When Blessings Go Missing
Sometimes it’s hard to count blessings. Being sad beyond belief, grieving the loss of love through death or divorce, watching as a friend or lover suffers unspeakably from a medical condition, it’s hard to “see the bright side.” It is at times like these that you must “drop your gloves” (as they say in hockey) and fight for your happiness.
The sense of loss you’re experiencing is tied to a blessing that has gone missing. Be it health, love or security, that missing blessing hurts.

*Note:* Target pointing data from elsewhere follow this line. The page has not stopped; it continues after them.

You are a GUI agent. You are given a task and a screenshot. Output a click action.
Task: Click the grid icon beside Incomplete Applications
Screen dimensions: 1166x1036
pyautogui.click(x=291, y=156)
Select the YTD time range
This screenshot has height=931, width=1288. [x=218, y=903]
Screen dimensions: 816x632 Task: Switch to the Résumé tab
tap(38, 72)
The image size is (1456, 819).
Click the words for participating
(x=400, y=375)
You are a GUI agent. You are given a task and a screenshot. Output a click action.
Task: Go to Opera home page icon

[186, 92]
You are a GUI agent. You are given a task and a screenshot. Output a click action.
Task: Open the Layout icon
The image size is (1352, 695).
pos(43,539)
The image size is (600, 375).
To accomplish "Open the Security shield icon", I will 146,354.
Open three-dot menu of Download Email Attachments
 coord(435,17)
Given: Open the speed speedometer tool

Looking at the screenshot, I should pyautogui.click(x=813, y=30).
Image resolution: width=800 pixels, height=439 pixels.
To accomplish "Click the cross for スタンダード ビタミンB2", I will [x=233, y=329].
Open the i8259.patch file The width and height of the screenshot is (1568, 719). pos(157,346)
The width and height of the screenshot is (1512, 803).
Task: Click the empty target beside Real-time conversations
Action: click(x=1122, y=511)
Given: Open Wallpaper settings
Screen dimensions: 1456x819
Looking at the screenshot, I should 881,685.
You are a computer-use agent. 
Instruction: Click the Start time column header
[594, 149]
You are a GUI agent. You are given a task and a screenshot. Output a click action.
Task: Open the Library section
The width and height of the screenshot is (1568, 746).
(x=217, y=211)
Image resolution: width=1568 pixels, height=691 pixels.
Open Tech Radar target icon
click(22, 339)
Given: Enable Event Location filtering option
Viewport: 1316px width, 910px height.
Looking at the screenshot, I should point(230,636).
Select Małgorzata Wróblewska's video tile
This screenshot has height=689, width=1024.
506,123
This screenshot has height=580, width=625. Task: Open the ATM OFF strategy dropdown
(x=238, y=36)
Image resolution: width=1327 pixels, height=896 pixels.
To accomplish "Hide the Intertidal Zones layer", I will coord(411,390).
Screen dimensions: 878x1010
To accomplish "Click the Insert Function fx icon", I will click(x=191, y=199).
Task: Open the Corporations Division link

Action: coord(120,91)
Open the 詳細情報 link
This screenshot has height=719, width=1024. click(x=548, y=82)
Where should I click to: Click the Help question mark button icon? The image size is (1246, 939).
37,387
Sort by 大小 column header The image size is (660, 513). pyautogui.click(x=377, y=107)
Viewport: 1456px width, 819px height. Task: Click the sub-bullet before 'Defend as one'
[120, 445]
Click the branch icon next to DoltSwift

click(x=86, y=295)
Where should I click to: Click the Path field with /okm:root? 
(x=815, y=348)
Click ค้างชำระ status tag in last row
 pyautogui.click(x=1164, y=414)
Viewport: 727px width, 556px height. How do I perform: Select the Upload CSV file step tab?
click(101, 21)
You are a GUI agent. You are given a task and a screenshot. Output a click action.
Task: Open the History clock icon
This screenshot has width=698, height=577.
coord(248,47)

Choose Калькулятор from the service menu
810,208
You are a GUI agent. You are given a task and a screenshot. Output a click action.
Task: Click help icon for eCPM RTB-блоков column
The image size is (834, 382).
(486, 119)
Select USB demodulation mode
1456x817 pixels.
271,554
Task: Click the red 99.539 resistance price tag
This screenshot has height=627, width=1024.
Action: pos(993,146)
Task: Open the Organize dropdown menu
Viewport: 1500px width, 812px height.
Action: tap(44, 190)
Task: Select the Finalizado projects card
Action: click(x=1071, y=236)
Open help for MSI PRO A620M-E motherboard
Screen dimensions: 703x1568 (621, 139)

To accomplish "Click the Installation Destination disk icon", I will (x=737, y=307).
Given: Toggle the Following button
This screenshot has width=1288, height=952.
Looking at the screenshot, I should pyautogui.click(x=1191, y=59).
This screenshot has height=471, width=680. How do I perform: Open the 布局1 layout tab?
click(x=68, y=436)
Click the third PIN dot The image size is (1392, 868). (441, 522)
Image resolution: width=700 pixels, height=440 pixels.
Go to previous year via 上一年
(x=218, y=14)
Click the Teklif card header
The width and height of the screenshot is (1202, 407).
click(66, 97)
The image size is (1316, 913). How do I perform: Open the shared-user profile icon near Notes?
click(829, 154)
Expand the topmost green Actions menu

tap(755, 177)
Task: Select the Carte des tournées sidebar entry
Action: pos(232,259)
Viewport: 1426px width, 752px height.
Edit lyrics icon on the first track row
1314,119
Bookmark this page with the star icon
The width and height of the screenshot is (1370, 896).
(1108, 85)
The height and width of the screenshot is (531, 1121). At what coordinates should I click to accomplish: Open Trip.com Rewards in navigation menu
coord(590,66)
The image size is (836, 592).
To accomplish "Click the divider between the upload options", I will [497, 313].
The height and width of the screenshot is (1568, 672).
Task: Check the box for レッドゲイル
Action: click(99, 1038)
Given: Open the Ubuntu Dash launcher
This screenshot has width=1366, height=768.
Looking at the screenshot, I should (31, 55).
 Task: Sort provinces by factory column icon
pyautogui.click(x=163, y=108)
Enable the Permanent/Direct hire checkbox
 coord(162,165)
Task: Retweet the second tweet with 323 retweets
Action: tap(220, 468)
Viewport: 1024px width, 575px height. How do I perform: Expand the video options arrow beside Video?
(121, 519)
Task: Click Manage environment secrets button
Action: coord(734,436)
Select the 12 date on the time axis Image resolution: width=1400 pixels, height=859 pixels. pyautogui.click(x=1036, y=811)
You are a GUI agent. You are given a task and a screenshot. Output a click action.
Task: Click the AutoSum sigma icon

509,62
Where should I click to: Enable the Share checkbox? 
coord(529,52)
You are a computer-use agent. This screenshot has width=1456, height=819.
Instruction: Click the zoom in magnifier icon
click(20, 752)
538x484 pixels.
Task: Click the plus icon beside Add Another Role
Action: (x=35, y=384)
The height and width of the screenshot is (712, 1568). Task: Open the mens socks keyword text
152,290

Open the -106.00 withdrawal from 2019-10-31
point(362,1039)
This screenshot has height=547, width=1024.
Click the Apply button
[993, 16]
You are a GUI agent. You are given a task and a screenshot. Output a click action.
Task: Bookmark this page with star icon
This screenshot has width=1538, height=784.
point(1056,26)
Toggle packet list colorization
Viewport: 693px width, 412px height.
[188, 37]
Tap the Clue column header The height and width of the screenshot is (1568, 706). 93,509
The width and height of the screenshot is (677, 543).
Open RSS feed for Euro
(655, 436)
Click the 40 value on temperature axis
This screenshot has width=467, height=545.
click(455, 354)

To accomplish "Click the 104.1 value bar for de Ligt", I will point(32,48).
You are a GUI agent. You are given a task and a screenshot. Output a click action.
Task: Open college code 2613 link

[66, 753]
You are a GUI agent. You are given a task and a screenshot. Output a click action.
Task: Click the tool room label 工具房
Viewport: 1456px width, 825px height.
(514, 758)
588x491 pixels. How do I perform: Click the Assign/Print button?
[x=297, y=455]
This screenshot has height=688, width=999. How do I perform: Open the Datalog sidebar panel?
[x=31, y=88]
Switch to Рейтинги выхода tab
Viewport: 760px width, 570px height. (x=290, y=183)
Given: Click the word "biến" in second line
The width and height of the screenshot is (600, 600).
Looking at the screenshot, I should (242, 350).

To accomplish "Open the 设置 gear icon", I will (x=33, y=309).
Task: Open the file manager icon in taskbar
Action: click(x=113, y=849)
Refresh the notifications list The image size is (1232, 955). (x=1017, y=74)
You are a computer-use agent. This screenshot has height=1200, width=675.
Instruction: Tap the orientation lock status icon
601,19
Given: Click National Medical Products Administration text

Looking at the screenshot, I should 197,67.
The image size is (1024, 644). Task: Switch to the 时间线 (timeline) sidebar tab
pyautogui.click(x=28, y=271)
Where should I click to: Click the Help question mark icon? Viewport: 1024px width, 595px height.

The antidote is like an inoculation. You must disappear more blessings, at least for a moment or two, to be able to recapture their worth. Like taking in a small amount of germ to build up a resistance, taking in a little more pain – in the form of imagining blessings to have gone missing – will help you remember what you do have.
In psychological terms this is called “mental subtraction,” and studies have shown it is more powerful than simply adding up what we do have. Why? Because it works against our normal tendency to adapt to the good things in our lives and take them for granted. Mental subtraction allows us to recapture the magic of just how wonderful the things we have in our lives, but may have become used to, actually are.
How’s your health? Imagine for a moment that you had to live with constant pain, with frequent visits to the doctor, with the side effects of medications. How’s your job? You have one? Imagine the stress and the strain of trying to figure out how to pay your bills without a steady income? How’s your relationship? Imagine that person gone from you. Who would you tell your day to?
So many of our blessings become hidden from us by familiarity. Removing the blessing, even as a thought experiment, and then reveling in its return can help to offset the other areas of a life that is strained.
Imagine having to walk for miles just to find clean water. Imagine having to ride a bicycle to work because they’re no other way to get there. Imagine having to walk around with a mask on your face because the air in your town is so dirty. When was the last time you counted so many of the blessings you’re taking for granted?
Psychologists don’t know if you can adapt to mental subtraction. But if you save it for those desperate times when blessings truly do go missing to help put some perspective back in terms of what’s good about your life, you’re probably safe. And don’t always focus on the same blessings when it comes to doing your mental subtraction. Vary the blessings you eliminate from your life, and then get busy counting those blessings again.